Latihan:
• a. Menurut teks tentang lese majeste, pada era penguasa mana pelanggaran terhadap martabat diklasifikasikan sebagai tindak pidana?
• b. Ringkaslah paragraf dalam teks tentang lese majeste yang diawali dengan kata-kata "Lambat laun konsep ini" menjadi lebih singkat tanpa menghilangkan fakta pokoknya.
• c. Salin dengan tepat bagian teks tentang lese majeste, yaitu semua yang tertulis mulai dari "Gerry Katon Mahendra" sampai ke "penguasa Romawi Kuno.".

:: Teks yang Disediakan ::

RUU
RKUHP, Pasal Penghinaan,
dan
Hukum "Lese Majeste"
Gerry Katon Mahendra ; Dosen Administrasi Publik
Universitas 'Aisyiyah Yogyakarta
|
DETIKNEWS,
14 Februari
2018
Sebelumnya
tulisan ini mencoba menjelaskan secara singkat mengenai asal muasal istilah lese majeste. Diintisarikan dari
berbagai sumber, lese majeste
secara sederhana dapat diartikan sebagai keagungan, dalam konteks yang lebih
luas juga dapat diartikan sebagai kejahatan yang melanggar keagungan raja
atau pelanggaran terhadap martabat seorang penguasa suatu negara. Perilaku
pelanggaran seperti ini diklasifikasikan sebagai tindak pidana melawan
martabat pada era penguasa Romawi Kuno.
Lambat
laun konsep ini diterapkan pada hampir seluruh kerajaan Eropa pada awal Abad
Pertengahan. Setelah sebagian negara Eropa lepas dari monarki dan menjadi
negara demokratis, lese majeste bukan lagi dianggap sebagai kejahatan karena
dalam konsep demokrasi, penguasa dan pemerintahnya harus mau dan mampu
menerima kritik dari warga negaranya.

:::
:: Data yang Diberikan ::

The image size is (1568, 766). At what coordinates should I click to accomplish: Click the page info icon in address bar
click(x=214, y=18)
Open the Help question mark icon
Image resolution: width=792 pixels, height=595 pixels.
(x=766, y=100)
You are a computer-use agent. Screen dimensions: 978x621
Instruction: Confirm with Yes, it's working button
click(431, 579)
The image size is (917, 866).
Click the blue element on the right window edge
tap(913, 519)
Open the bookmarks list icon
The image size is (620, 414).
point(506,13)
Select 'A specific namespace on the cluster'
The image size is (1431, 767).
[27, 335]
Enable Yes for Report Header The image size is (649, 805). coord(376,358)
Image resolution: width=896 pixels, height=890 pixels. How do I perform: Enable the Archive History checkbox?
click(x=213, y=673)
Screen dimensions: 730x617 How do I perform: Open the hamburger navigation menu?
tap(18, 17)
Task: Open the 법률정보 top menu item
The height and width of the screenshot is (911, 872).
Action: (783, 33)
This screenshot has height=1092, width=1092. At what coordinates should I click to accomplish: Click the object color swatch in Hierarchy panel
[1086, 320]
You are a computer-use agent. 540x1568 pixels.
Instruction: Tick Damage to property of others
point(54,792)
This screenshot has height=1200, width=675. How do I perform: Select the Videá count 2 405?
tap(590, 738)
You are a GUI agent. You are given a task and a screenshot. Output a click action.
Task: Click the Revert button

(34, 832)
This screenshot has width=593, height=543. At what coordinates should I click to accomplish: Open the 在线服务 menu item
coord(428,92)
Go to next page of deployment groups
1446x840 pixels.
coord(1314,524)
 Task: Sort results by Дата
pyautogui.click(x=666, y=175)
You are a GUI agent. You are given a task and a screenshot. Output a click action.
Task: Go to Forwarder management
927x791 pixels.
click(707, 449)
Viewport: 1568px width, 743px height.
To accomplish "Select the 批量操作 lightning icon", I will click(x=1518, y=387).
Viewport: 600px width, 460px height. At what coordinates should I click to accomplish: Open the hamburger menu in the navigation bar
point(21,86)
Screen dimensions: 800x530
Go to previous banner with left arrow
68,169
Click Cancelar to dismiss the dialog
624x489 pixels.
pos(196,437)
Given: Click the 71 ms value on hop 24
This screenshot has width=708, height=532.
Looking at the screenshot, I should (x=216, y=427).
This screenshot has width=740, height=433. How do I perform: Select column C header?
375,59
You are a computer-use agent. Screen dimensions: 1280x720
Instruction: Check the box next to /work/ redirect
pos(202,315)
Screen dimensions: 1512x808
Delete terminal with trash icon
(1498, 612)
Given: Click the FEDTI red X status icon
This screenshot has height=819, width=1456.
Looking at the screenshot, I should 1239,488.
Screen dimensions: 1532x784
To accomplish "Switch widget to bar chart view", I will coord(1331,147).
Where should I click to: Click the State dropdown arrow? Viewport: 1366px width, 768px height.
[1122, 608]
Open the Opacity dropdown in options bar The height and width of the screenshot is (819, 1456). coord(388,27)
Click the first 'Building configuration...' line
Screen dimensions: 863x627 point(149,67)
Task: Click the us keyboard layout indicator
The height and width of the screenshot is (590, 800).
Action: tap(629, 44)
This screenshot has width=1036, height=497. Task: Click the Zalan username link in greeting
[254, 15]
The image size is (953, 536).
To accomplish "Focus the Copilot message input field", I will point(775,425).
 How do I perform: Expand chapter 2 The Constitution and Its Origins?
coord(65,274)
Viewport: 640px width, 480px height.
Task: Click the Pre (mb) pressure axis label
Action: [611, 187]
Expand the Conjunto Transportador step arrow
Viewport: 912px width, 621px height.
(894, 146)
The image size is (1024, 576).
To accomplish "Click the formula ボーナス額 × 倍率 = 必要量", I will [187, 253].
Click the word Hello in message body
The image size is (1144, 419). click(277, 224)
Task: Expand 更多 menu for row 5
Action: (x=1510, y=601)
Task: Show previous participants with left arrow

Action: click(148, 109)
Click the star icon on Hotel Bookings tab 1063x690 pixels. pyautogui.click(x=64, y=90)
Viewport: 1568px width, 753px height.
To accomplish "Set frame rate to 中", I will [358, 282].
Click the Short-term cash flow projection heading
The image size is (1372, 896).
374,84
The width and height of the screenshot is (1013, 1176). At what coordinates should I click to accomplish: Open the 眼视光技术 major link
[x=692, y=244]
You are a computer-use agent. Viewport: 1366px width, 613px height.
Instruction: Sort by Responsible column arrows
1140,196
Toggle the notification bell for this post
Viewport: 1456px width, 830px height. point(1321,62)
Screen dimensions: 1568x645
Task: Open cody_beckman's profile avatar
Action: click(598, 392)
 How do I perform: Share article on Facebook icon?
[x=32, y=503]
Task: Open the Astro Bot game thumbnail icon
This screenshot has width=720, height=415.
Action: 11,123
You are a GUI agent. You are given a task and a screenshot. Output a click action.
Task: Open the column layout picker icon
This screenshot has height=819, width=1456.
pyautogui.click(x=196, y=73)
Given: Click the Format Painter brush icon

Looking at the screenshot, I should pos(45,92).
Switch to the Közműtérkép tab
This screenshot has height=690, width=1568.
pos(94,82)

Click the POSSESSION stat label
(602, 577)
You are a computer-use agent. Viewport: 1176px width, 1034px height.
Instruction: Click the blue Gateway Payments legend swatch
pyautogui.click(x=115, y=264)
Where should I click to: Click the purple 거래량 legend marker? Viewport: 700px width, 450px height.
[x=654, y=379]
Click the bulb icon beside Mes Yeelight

:::

Jawaban Latihan:
• a. Pada era penguasa Romawi Kuno.

• b. Pada awal Abad Pertengahan, konsep lese majeste diterapkan di hampir seluruh kerajaan Eropa. Setelah sebagian negara Eropa lepas dari monarki dan menjadi demokratis, lese majeste tidak lagi dianggap kejahatan. Alasannya, dalam demokrasi penguasa dan pemerintah harus mau dan mampu menerima kritik dari warga negaranya.

• c.
Gerry Katon Mahendra ; Dosen Administrasi Publik
Universitas 'Aisyiyah Yogyakarta
|
DETIKNEWS,
14 Februari
2018
Sebelumnya
tulisan ini mencoba menjelaskan secara singkat mengenai asal muasal istilah lese majeste. Diintisarikan dari
berbagai sumber, lese majeste
secara sederhana dapat diartikan sebagai keagungan, dalam konteks yang lebih
luas juga dapat diartikan sebagai kejahatan yang melanggar keagungan raja
atau pelanggaran terhadap martabat seorang penguasa suatu negara. Perilaku
pelanggaran seperti ini diklasifikasikan sebagai tindak pidana melawan
martabat pada era penguasa Romawi Kuno.